> **Source document**
The Coinbase logo is displayed on a smartphone with stock market percentages on the background.

Omar Marques | SOPA Images | Lightrocket | Getty Images

Coinbase agreed to acquire Dubai-based Deribit, a major crypto derivatives exchange, for $2.9 billion, the largest deal in the crypto industry to date.

The company said Thursday that the cost comprises $700 million in cash and 11 million shares of Coinbase class A common stock. The transaction is expected to close by the end of the year.

Shares of Coinbase rose nearly 6%.

The acquisition positions Coinbase as an international leader in crypto derivatives by open interest and options volume, Greg Tusar, vice president of institutional product, said in a blog post – which could allow it take on big players like Binance. Coinbase operates the largest marketplace for buying and selling cryptocurrencies within the U.S., but has a smaller share of the global crypto market, where activity largely takes place on Binance.

Deribit facilitated more than $1 trillion in trading volume last year and has about $30 billion of current open interest on the platform.

“We’re excited to join forces with Coinbase to power a new era in global crypto derivatives,” Deribit CEO Luuk Strijers said in a statement. “As the leading crypto options platform, we’ve built a strong, profitable business, and this acquisition will accelerate the foundation we laid while providing traders with even more opportunities across spot, futures, perpetuals, and options – all under one trusted brand. Together with Coinbase, we’re set to shape the future of the global crypto derivatives market.”

Tusar also noted that Deribit has a “consistent track record” of generating positive adjusted EBITDA the company believes will grow as a combined entity.  

“One of the things we liked most about this deal is that it’s not just a game changer for our international expansion plans — it immediately diversifies our revenue and enhances profitability,” Tusar told CNBC.

The deal comes at a time when the crypto industry is riding regulatory tailwinds from the first ever pro-crypto White House. Support of the industry has fueled crypto M&A activity in recent weeks. In March, crypto exchange Kraken agreed to acquire NinjaTrader for $1.5 billion, and last month Ripple agreed to buy prime broker Hidden Road.

> **Raw data**
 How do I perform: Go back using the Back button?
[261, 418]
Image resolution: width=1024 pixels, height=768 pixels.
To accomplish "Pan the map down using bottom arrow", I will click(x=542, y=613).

> **Exercise objective**
Rewrite the part of the Coinbase–Deribit article that opens with the words "The Coinbase logo" and closes with "of the year.", putting "Friday" in place of "Thursday".

> **Response area**
The Coinbase logo is displayed on a smartphone with stock market percentages on the background.

Omar Marques | SOPA Images | Lightrocket | Getty Images

Coinbase agreed to acquire Dubai-based Deribit, a major crypto derivatives exchange, for $2.9 billion, the largest deal in the crypto industry to date.

The company said Friday that the cost comprises $700 million in cash and 11 million shares of Coinbase class A common stock. The transaction is expected to close by the end of the year.